Start of Block
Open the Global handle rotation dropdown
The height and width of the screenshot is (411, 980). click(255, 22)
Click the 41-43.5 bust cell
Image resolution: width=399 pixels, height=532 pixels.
End of Block
Start of Block
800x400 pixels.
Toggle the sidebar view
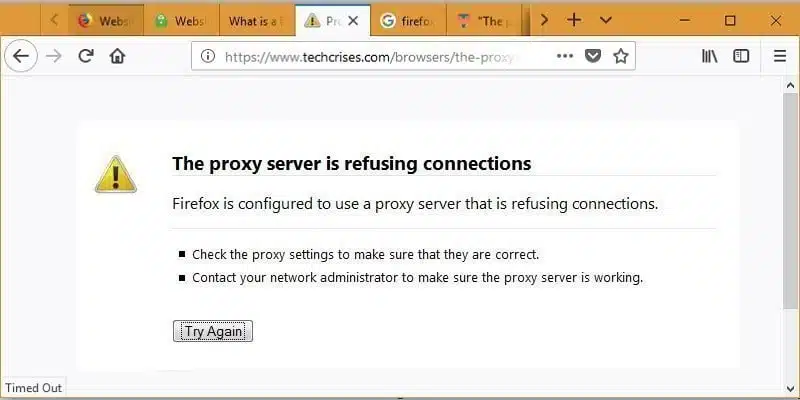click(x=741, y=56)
End of Block
EXERCISE DESCRIPTION> From the material above, copy exactly the lines between the line holding "Open the Global handle rotation dropdown" and the line holding "Image resolution: width=399", inclusive, and only those.

TASK RESULT>
Open the Global handle rotation dropdown
The height and width of the screenshot is (411, 980). click(255, 22)
Click the 41-43.5 bust cell
Image resolution: width=399 pixels, height=532 pixels.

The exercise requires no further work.